Put simply, Dale Chihuly is an artist who does not rest on his laurels. Rather, his artmaking practice consistently pushes the boundaries of his chosen media, with experimentation being central to his work. Whether stretching the limits of glass, such as in his sculptural series Rotolo, or exploring entirely new media, Chihuly finds comfort in a good challenge. This boundary-pushing spirit is exemplified by his work with the mediums of both ice and neon, which we will explore in this month’s series #ChihulyWebShorts: Dale Through the Decades – “Ice & Neon.”
In the first installment of this three-part series, Chihuly reveals an affinity for neon which began in graduate school.

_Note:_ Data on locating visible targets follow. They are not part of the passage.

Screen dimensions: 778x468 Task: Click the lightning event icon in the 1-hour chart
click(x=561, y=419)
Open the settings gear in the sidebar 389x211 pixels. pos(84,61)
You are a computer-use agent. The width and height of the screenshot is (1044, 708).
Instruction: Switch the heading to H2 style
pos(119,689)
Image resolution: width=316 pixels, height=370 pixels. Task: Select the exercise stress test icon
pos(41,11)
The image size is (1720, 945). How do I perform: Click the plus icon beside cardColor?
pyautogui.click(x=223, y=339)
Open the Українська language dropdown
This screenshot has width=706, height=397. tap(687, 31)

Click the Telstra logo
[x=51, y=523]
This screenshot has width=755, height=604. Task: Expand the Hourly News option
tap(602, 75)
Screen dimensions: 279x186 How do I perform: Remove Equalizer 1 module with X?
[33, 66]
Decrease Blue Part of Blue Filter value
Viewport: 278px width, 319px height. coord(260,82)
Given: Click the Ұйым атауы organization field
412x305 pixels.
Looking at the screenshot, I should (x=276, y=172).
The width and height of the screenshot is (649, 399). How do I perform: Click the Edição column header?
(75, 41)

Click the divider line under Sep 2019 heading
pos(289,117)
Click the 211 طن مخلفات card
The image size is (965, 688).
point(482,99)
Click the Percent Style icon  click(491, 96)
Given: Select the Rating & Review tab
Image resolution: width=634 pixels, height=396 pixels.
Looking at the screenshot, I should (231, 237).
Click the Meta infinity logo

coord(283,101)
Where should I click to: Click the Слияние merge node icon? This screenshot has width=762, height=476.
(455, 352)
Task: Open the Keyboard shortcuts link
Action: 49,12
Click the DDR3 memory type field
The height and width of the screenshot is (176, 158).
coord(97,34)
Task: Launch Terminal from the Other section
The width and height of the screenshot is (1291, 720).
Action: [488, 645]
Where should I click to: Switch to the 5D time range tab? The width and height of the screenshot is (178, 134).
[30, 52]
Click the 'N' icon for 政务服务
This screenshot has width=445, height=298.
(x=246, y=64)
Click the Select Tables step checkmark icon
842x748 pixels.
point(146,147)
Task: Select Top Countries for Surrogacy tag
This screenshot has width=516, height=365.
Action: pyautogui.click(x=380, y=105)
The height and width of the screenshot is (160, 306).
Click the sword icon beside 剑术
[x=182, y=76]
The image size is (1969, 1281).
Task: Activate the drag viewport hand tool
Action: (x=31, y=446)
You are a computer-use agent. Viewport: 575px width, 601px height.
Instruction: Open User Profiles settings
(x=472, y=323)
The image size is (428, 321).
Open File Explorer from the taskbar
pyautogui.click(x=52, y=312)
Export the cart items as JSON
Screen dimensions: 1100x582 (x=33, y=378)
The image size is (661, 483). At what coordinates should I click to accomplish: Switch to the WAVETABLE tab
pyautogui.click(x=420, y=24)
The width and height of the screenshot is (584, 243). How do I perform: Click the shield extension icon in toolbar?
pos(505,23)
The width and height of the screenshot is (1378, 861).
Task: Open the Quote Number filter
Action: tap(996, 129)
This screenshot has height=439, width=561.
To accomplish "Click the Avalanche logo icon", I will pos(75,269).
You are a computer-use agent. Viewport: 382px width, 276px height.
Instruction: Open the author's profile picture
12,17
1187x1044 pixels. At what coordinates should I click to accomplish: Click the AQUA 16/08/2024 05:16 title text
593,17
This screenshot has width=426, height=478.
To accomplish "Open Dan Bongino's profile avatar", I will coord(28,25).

Undaunted by the technical challenges involved in working with neon, Chihuly was inspired to create with the material due to its “amazing source of light.” While different from blown glass, neon boldly transmits his vibrant color palette within installations that are as intricately shaped as they are brightly hued.
In the second part of this series, Chihuly takes on the extremely daring task of merging ice and neon. While collaborating on his neon projects with fellow artist Jamie Carpenter, the two became inspired by driving by an ice house, and their minds immediately committed to achieving something that had never been done before.
Continuing with our third installment, we see Chihuly take his previous experimentation and present it as a massive exhibition entitled "100,000 Pounds of Ice and Neon." The aptly named show took place within Tacoma, Washington, and featured ice flown in from Alaska. On view at the Tacoma Dome for two days, the piece consisted of thousands of feet of neon encased in 100,000 pounds of ice, which slowly melted away over the duration of the exhibit. He collaborated with three local neon production companies in Tacoma and Seattle to ensure that his whimsical vision was carried out.
Chihuly said of the concept, "I enjoy seeing the ice disappearing as it melts, it's transforming."